Nayak’s attorney Thomas McQueen said that Nayak had gone into a “downward spiral into alcoholism” since his indictment, successfully arguing for a lenient sentence of 18 to 24 months.
Prosecutors had wanted Nayak jailed for up to six years, but the booze claims could prove significant because federal prisoners who qualify for and complete alcohol treatment behind bars can have their sentences reduced further still.
Gettleman said it was “disturbing” that most of the doctors who admitted taking bribes from Nayak in return for guarantees of immunity from prosecution are still practicing and have not been sanctioned by the state.
He noted that the practice of paying bribes in return for patients appeared to be “widespread” and “was not invented by Mr. Nayak.”
Monday’s hearing was the culmination of a drawn-out sentencing process that included lengthy testimony from Nayak’s former pal, Rajinder Bedi, the alleged “emissary” who helped set up the deal for Obama’s Senate seat.
After Bedi endured a torrid time on the stand, prosecutors last week abandoned their reliance on Bedi’s claims that Nayak cheated on his taxes through a kickback scheme.

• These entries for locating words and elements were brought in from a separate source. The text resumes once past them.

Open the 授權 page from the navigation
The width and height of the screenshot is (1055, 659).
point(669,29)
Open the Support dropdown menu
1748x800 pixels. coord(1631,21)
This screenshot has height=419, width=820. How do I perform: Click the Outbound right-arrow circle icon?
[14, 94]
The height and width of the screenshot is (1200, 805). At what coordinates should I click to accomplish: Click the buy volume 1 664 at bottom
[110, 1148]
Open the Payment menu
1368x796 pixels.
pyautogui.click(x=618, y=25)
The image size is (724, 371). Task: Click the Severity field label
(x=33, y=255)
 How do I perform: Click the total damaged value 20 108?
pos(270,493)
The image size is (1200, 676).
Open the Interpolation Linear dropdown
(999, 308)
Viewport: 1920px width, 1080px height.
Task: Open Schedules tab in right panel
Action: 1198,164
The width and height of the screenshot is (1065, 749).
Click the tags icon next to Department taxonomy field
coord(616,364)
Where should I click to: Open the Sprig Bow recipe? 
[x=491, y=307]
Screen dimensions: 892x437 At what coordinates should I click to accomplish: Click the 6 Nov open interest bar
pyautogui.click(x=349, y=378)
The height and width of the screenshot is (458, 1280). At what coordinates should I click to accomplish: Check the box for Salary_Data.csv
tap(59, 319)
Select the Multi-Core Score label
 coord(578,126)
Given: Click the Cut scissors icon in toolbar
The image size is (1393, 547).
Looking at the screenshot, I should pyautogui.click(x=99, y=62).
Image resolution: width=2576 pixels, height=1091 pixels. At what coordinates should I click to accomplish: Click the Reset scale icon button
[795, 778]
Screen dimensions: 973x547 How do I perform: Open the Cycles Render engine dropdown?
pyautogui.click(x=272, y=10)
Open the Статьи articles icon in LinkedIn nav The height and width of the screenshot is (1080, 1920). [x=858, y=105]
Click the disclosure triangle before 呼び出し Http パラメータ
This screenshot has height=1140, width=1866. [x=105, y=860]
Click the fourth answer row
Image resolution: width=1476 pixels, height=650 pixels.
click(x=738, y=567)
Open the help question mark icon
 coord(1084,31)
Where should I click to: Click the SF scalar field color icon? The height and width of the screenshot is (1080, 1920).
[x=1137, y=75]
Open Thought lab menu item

Blagojevich’s lawyers said at the time that they hoped the doubt cast on Bedi’s testimony might help the former governor’s appeal because Bedi also was a key witness against Blagojevich.
But when McQueen on Monday tried to distance Nayak from the Senate seat scandal, prosecutor Carrie Hamilton revealed that Nayak in 2008 and 2009 gave interviews to the FBI in which he implicated himself in the Senate seat scheme.
Those interviews include details of the proposed Senate seat deal that still have not been made public, McQueen said.